---------- TEXT PASSAGE ----------
Reviews

Review: My Man Kono, the Story of Charlie Chaplin’s Valet, an Alleged Spy for Japan

Philip W. Chung’s bio-drama makes its world premiere off-Broadway.

Zachary Stewart

Zachary Stewart

| Off-Broadway |

February 12, 2025

Conlan Ledwith plays Charlie Chaplin, and Brian Lee Huynh plays Toraichi Kono in Philip W. Chung’s My Man Kono, directed by Jeff Liu, for Pan Asian Repertory Theatre at A.R.T./New York Theatres.
(© Russ Rowland)

In many ways, Toraichi Kono was the ideal immigrant: clever, resourceful, and willing to flout orthodoxy in pursuit of his dream. His tenacity and reliability led him to become right-hand man to Charlie Chaplin, a fellow immigrant who became Hollywood’s biggest player in the silent movie era. These are the kind of people America has always attracted, and we would not be exceptional without them. So how is it that Kono got swept up in an alleged spy ring passing sensitive naval information to Imperial Japan, leading to his detention, which persisted years after the war had ended?
---------- SUPPLIED INFORMATION ----------
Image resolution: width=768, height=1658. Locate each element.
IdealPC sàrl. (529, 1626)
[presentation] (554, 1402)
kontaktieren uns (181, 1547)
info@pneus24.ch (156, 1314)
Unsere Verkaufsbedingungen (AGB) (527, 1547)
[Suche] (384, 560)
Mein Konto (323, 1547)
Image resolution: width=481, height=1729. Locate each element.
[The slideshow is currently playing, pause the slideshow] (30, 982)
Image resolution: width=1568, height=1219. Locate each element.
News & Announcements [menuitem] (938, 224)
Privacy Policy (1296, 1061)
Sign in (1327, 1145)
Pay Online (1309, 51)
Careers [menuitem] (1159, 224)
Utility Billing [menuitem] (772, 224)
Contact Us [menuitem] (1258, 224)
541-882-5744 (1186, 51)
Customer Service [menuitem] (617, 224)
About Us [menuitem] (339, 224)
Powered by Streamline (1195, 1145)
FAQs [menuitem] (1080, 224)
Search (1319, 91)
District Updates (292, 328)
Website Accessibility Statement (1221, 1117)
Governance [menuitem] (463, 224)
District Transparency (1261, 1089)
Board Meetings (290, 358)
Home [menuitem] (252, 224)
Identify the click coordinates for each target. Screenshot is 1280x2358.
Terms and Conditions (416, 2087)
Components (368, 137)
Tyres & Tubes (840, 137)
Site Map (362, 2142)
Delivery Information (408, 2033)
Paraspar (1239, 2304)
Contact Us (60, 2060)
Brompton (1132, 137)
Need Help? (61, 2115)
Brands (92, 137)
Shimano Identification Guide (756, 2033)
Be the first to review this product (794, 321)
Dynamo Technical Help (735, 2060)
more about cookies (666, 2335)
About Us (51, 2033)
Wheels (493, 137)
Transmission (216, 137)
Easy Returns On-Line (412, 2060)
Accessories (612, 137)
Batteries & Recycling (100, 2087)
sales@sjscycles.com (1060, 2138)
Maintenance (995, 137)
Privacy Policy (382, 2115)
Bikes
----------
WHAT YOU WILL DO:
(a) In the records, transcribe the lines from the one containing "Image resolution: width=1568, height=1219." through the one containing "About Us [menuitem] (339, 224)", inclusive.
(b) Go on with the review of My Man Kono, picking up right after its final sentence.
The review of My Man Kono has no connection to the records.

RESULTS FOR THE EXERCISE:
(a)
Image resolution: width=1568, height=1219. Locate each element.
News & Announcements [menuitem] (938, 224)
Privacy Policy (1296, 1061)
Sign in (1327, 1145)
Pay Online (1309, 51)
Careers [menuitem] (1159, 224)
Utility Billing [menuitem] (772, 224)
Contact Us [menuitem] (1258, 224)
541-882-5744 (1186, 51)
Customer Service [menuitem] (617, 224)
About Us [menuitem] (339, 224)

(b)
That question is at the heart of Philip W. Chung’s My Man Kono, now making its world premiere off-Broadway with Pan Asian Repertory Theatre. It’s a fascinating and distinctively American story about a figure from our cultural history we should know better. Chung clearly put a lot of work into researching Kono’s life—and unfortunately, we can feel that in every scene.

Chung frames the first act as a meeting between Kono (Brian Lee Huynh) and his attorney, Wayne Collins (Robert Meksin). It’s 1947 and Kono is still in detention without charges. Collins would like to review and clarify his deposition ahead of a crucial deportation hearing. Kono recounts how he met his wife Isami (Kiyo Takami), how he charmed his way past immigration in Seattle in 1903, and how he and Isami decamped for “small town” Los Angeles in 1916, chasing opportunity in the nascent film industry. Initially hired as a chauffeur for up-and-coming star Charlie Chaplin (Conlan Ledwith), he quickly became the tramp’s indispensable majordomo.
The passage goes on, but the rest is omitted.